▶ TEXT PROVIDED:
Chemigram — TODO and Research Backlog¶

Things we want to keep our eyes open for, enable when ready, but aren't building right now.

This is not the implementation plan. The implementation plan is in docs/IMPLEMENTATION.md (Phases 0–5). This is the lower-priority surface — research directions, possible side projects, "if we ever invent secret sauce" hooks. Items here should be revisited when the core is working.

Slice 1 deferrals¶

Things explicitly punted from Slice 1 as documented in closing ADRs. Track here so they don't get lost.

Path B — new-instance addition in the synthesizer¶

Status: Deferred per ADR-051 (closes RFC-006). RFC-001 is Decided but its iop_order origin question remains open.

The gap: synthesize_xmp raises NotImplementedError whenever an input plugin's (operation, multi_priority) tuple is not present in the baseline XMP (the "add new instance" case). Phase 0 iteration 1 confirmed darktable 5.4.1 silently drops new-instance entries that lack iop_order, but neither .dtstyle nor XMP carries that attribute in 5.4.1 — so the synthesizer has no source of truth.

Trigger to revisit: when a vocabulary primitive needs to add a module instance not present in the baseline auto-presets pipeline (e.g., a drawn-mask gradient, a custom denoise level). At that point, write a follow-up RFC (or amend RFC-001) covering iop_order origin: lookup table per (operation, modversion), vocabulary-manifest declaration, runtime probe of darktable, etc.

Workaround for Slice 1: primitives that target operations already present in the baseline (every operation in darktable's auto-applied pipeline) hit Path A and work today.

dtstyle parser does not validate same-`(operation, multi_priority)` collisions inside one file¶

Status: Deferred per ADR-051 (RFC-006 proposal #1 not implemented in Slice 1).

The gap: the parser accepts a .dtstyle containing multiple <plugin> records with the same (operation, multi_priority). They each get applied in document order during synthesis (last-writer-wins per ADR-051 rule 3). The original RFC-006 proposal #1 wanted this to be a DtstyleSchemaError at parse time.

Trigger to revisit: when a real misauthored vocabulary entry surfaces this confusion (vocabulary review process is the first line of defense; CI manifest validation is the second). If/when surfaced, add a parser check.

`chemigram-mcp` PyPI entry point¶

Status: Removed from pyproject.toml [project.scripts] until Slice 3.

The gap: declaring chemigram-mcp = "chemigram.mcp.server:main" before chemigram/mcp/server.py exists makes chemigram-mcp from the shell raise ModuleNotFoundError. Re-add when Slice 3 lands the MCP server.

Color science reverse-engineering across sensors¶

Status: research direction, possible side project.

Idea: fitting Fuji film simulations (or any look-committed L2) to bodies that didn't produce them. A fuji_acros .dtstyle that's calibrated to Sony A1 color science, not Fuji X-Trans, so it produces an Acros-like look from ARW input rather than a spirit-of-Acros-but-not-quite.

▶ INFORMATION SUPPLIED:
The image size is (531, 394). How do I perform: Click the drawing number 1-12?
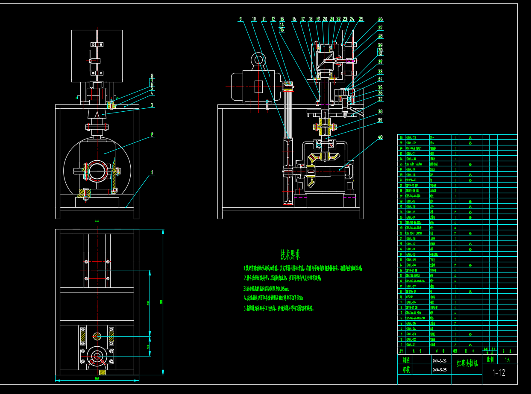(x=499, y=373)
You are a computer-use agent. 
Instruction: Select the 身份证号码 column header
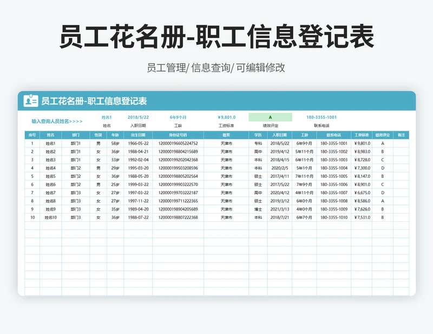click(x=178, y=135)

▶ REQUIRED ACTIONS:
1. According to the Chemigram backlog, in which file is the implementation plan kept?
2. Using the Chemigram backlog, explain why the `chemigram-mcp` entry point was removed from pyproject.toml.
3. Continue the Chemigram backlog from its last line, in the same style.

▶ PER-TASK ANSWERS:
1. The implementation plan is in docs/IMPLEMENTATION.md.

2. Declaring chemigram-mcp = "chemigram.mcp.server:main" before chemigram/mcp/server.py exists makes running chemigram-mcp from the shell raise ModuleNotFoundError. It will be added back when Slice 3 lands the MCP server.

3.
What this involves: - Capture color checker on each target body in even daylight. - Capture matched scenes on a Fuji body in the target sim. - Fit a transform (3D LUT + tone curve) per (target_body, source_sim) pair. - Output: a per-body family of .dtstyle files, e.g. fuji_acros_for_sony_a1.dtstyle.

Why this is interesting: - Genuine value to the broader community of Nikon/Canon/Sony shooters who want Fuji looks. - Procedural, repetitive work — strong candidate for Mode B autonomous fitting. - Per-sensor calibration is a small, scoped research project of its own.

Why we're not doing it now: - Out of scope for the core feedback-loop research question. - Needs Chemigram's color-science extensibility hook (see next item) to land cleanly. - Best done once the core engine is stable and Mode B is working — then this becomes a use case of Mode B rather than a separate effort.

Watch for: when the core is solid and Mode B exists, this is a natural first "applied" Mode B project. It also doubles as an evaluation harness for Mode B itself — color checker fitting has a clear ground truth, so we can measure the agent's convergence quality objectively.

Programmatic vocabulary entry generation (Path C)¶

Status: stretch goal — but Phase 0 testing strengthened the case for building this earlier than originally planned.

For modules with well-understood param structure (exposure, color calibration, tone equalizer, color balance rgb), the agent could generate .dtstyle entries on the fly: encode the hex op_params from a desired parameter set, wrap in the XML schema, save. Closes vocabulary gaps without authoring everything in advance.

The catch: each module's param-encoding is its own engineering project (modversion-pinned C struct serialization). Doing this for all modules is the same combinatorial cost as authoring vocabulary by hand.

Realistic scope: a small set of high-value modules (probably 4-5) where the agent can fluently generate entries. Modules with continuous-numeric parameter spaces are best candidates — they're where vocabulary granularity bites hardest.

Exposure is the natural first candidate (Phase 0 evidence)¶

Phase 0 testing established three independent reasons exposure is the right module to start Path C with:

Simplest param structure — exposure's op_params is a 28-byte struct with a single user-relevant float at predictable byte offset. Iteration 3 of Phase 0's experiment 4 directly demonstrated programmatic editing: changing 0000003f (+0.5 EV) to 00000040 (+2.0 EV) at the right position produced the expected render. ~10 lines of Python suffices.
darktable GUI cannot author literal zero — exposure slider has minimum granularity ~0.009 EV. A true expo_+0.0 no-op primitive cannot be authored through the GUI alone. This is the only way to produce a literal-neutral exposure entry.
Continuous control is genuinely useful for exposure — the agent often wants slightly different exposure values than what's in the discrete vocabulary (+0.3, +0.5, +0.8). With Path C exposure, the agent can compose +0.42 directly when the photographer's brief calls for that.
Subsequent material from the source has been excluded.